Warum ich das erzähle? Mein Blick hat das Stück verändert! Sobald ich meine Augen wieder scharf stellte, war es vorbei. Dann habe ich nicht mehr gesehen, was eigentlich nur unscharf zu sehen war. Ich habe nur noch einzelne Leute gesehen, die sich berührt haben oder nicht berührt haben, die auf den Zehenspitzen gehen konnten, sich um die eigene Achse drehten oder einfach durch die Gegend liefen. Das machte aber gar keinen Sinn.

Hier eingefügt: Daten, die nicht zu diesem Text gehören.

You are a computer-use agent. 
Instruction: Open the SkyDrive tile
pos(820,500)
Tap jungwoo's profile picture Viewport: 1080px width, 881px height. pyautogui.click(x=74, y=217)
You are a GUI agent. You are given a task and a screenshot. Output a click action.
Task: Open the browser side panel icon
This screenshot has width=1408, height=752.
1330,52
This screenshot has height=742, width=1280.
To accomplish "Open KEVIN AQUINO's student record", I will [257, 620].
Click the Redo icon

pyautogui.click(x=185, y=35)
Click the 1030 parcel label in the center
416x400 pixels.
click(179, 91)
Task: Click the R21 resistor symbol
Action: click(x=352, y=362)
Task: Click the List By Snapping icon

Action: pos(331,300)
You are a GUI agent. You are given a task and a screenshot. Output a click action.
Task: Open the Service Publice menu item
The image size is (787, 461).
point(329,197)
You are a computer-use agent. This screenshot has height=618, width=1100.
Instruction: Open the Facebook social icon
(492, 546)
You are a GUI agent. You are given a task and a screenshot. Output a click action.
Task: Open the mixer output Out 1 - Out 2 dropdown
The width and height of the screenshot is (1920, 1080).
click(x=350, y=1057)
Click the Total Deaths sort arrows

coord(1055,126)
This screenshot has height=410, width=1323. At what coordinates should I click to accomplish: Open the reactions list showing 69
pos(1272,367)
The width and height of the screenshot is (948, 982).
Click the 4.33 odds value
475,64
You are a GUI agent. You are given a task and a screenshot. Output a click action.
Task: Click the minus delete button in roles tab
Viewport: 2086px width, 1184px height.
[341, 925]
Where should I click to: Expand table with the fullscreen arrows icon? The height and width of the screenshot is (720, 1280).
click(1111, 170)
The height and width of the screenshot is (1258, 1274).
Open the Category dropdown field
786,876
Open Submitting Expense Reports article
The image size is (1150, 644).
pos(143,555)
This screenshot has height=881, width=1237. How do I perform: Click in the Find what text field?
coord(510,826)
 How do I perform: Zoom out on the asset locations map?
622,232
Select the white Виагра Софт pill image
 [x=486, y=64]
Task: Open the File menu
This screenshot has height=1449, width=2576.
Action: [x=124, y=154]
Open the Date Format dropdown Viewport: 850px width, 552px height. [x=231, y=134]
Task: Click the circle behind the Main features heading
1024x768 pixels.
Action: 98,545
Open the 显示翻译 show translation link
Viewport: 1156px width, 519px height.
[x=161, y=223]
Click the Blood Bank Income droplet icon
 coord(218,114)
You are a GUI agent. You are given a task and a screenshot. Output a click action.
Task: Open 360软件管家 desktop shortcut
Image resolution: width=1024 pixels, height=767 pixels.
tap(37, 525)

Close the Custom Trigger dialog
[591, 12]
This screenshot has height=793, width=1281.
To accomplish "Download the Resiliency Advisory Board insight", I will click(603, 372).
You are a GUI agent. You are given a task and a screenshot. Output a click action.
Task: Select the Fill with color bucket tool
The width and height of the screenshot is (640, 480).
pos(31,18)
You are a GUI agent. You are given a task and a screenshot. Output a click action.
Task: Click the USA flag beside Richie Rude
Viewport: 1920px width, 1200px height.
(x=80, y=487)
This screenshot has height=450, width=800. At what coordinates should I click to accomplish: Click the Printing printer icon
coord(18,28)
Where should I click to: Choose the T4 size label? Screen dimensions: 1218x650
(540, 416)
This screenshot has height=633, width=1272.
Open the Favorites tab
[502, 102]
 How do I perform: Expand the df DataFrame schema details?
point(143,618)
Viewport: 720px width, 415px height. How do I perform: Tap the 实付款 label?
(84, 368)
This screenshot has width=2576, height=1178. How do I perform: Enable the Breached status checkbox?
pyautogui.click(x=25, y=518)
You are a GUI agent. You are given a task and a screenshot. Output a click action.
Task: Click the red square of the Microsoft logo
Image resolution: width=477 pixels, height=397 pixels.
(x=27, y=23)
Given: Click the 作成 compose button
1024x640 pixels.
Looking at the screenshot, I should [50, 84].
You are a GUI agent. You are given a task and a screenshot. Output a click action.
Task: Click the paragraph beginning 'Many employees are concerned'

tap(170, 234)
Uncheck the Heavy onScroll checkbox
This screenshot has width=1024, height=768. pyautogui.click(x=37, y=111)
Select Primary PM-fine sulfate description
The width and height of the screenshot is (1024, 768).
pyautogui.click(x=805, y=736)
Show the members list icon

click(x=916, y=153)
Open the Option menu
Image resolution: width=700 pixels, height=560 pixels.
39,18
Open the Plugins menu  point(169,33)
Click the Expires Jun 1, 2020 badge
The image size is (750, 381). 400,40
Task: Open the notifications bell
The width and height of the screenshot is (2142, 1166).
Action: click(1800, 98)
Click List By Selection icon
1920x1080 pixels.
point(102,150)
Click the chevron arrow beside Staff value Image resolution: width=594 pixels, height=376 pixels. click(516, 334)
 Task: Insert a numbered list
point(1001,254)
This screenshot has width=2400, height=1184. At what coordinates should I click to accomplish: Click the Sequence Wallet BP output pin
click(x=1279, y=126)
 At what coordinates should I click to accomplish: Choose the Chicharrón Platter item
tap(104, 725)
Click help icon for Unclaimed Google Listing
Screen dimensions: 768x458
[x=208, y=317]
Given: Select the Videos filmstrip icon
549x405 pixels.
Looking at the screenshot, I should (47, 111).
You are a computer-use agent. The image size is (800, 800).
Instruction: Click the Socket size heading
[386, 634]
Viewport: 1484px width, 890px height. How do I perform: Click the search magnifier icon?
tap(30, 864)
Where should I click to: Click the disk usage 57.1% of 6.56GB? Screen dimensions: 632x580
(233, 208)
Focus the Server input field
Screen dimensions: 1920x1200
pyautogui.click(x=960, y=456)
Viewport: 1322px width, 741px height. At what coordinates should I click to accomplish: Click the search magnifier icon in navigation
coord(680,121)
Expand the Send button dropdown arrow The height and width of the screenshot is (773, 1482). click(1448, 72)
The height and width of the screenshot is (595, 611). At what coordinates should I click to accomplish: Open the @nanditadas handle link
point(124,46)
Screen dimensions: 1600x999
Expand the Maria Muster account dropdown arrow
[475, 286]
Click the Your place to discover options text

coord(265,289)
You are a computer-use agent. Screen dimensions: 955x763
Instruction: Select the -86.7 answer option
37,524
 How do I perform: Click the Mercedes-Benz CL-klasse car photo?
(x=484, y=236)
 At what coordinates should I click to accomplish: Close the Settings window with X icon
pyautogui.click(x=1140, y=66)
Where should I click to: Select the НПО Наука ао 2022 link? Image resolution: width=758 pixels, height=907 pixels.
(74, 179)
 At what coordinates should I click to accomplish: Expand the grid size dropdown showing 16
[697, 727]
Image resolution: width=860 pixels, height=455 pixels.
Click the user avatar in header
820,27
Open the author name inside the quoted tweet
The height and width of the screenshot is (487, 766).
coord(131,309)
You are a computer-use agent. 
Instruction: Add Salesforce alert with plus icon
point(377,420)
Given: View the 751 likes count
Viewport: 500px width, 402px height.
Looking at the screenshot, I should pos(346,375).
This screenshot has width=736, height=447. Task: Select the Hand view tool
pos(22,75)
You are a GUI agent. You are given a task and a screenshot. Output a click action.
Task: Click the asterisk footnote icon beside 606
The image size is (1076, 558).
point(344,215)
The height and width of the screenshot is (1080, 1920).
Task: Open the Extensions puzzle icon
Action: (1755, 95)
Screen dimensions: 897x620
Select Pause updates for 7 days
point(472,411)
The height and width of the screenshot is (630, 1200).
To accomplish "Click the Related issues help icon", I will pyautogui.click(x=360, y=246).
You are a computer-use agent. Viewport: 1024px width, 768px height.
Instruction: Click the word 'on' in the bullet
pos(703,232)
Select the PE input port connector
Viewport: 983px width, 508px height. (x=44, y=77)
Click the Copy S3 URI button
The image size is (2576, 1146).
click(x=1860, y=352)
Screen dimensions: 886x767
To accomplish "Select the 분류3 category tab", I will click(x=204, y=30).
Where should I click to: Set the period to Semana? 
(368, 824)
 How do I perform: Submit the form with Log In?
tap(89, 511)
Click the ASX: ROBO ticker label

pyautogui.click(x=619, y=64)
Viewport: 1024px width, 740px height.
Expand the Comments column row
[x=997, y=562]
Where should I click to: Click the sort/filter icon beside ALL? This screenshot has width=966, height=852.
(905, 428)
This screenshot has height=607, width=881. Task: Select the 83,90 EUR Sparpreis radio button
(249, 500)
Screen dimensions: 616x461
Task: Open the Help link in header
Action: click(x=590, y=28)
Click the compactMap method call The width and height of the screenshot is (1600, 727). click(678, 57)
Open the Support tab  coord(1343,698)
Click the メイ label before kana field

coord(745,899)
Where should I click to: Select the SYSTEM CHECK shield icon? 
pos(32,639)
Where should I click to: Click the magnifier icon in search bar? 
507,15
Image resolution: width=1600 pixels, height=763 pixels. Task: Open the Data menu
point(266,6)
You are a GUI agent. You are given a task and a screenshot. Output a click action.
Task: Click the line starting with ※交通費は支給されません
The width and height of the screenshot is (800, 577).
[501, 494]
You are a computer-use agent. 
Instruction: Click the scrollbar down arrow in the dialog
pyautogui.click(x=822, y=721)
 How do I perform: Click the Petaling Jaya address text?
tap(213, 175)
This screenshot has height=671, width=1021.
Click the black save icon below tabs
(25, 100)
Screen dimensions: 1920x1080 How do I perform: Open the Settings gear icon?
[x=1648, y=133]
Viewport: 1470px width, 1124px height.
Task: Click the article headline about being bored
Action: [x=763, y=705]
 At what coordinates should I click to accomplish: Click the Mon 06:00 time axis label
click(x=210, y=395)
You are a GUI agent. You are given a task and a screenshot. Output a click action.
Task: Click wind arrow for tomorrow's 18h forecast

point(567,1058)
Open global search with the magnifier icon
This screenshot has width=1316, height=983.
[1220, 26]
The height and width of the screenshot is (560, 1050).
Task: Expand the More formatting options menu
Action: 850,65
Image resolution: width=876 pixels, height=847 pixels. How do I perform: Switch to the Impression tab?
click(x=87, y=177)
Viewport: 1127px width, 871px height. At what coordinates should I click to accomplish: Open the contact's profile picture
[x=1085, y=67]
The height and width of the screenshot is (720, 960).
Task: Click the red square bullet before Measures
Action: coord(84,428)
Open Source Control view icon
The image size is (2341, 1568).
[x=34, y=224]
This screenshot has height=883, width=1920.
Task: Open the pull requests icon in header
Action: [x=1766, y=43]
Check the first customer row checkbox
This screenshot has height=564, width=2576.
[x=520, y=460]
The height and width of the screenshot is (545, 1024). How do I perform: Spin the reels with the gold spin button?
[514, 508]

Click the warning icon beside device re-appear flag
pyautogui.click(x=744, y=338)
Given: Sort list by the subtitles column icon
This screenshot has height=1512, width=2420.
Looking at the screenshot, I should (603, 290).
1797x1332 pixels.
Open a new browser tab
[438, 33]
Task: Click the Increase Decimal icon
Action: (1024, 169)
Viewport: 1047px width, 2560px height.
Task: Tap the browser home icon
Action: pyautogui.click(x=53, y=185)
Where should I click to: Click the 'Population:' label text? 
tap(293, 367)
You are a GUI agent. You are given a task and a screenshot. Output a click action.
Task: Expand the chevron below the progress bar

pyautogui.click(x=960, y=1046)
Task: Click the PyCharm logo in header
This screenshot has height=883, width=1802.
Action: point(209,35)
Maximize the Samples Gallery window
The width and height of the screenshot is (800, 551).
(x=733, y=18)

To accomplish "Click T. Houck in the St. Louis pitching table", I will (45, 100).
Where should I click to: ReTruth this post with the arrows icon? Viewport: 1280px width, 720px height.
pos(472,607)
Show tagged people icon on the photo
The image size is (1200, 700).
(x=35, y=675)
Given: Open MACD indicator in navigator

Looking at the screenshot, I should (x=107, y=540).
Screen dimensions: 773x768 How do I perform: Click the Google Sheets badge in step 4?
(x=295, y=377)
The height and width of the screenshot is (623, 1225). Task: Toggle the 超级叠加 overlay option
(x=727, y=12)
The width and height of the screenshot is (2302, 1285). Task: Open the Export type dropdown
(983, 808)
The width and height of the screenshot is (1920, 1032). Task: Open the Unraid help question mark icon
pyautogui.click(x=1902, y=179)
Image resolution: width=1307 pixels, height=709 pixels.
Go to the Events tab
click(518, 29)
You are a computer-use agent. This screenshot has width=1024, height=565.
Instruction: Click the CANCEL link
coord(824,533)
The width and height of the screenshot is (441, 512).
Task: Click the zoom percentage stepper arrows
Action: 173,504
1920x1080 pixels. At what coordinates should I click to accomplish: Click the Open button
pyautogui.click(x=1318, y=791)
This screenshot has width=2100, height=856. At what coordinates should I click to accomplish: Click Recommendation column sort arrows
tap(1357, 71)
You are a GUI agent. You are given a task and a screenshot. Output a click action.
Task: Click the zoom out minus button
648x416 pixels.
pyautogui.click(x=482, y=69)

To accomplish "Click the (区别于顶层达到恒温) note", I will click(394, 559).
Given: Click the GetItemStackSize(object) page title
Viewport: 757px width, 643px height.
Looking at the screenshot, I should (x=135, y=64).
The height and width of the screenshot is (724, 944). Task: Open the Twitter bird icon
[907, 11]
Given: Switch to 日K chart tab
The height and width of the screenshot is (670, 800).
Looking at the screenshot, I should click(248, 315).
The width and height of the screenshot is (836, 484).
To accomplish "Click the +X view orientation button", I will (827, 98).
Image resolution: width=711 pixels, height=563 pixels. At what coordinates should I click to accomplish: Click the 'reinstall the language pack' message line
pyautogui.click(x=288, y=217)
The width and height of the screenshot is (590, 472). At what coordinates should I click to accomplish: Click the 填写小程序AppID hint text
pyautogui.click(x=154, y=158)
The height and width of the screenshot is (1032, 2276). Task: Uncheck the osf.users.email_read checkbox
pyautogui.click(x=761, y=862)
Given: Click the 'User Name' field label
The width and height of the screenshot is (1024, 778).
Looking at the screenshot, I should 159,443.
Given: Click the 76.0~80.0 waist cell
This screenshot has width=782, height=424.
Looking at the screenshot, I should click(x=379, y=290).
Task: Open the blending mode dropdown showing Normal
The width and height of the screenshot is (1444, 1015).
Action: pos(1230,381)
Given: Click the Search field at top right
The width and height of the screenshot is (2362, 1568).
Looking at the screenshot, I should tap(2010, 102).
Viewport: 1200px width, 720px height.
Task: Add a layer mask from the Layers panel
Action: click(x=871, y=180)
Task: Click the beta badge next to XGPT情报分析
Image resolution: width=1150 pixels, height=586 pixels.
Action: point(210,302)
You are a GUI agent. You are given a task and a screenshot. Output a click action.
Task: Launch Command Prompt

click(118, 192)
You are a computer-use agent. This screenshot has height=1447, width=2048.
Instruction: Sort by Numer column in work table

Zu Hause habe ich dann eine Geschichte von Ferdinand von Schierach gelesen und begriffen, was das „Unschärfeprinzip“ ist. In dieser Geschichte müssen sich ein Friseur und seine Frau wegen Mordes vor Gericht verantworten. Ihr Anwalt besucht sie im Gefängnis und erklärt ihnen seine Verteidigungsstrategie, die auf dem Unschärfeprinzip beruht:
„Wenn man etwas untersuchen will, ich meine wissenschaftlich, wie sich die Planeten um die Sonne drehen, aus was für einer Materie Sonnenflecken sind, wieso das Wasser aus der Dusche kommt, na ja, man muss es sich ansehen. Aber manchmal verändert die Betrachtung den Gegenstand. Man kann nie objektiv wissen, was passiert ist oder was passiert wäre, wenn man nicht mit seiner verdammten Nase drin rumgeschnüffelt hätte. Deshalb kann es nie Gewissheit geben. Indem man etwas betrachtet, verändert man es. Die nennen das das Unschärfeprinzip.“
Auf diesem Unschärfeprinzip beruhen nicht nur wissenschaftliche Untersuchungen, sondern alles, was wir wahrnehmen und dann darüber denken. Wenn ich mit Paul Watzlawick frage: „Wie wirklich ist die Wirklichkeit“, dann könnte ich mit Thomas Nagel antworten: „Wenn man recht darüber nachdenkt, so kann man sich nur über das Innere seines eigenen Bewusstseins ganz sicher sein.“
Natürlich gibt es Fakten, die unabhängig von meiner subjektiven Wahrnehmung existieren. Das betrifft alles, für das es einen objektiven Maßstab gibt. Kurz: Das, was ich messen, wiegen oder zählen kann.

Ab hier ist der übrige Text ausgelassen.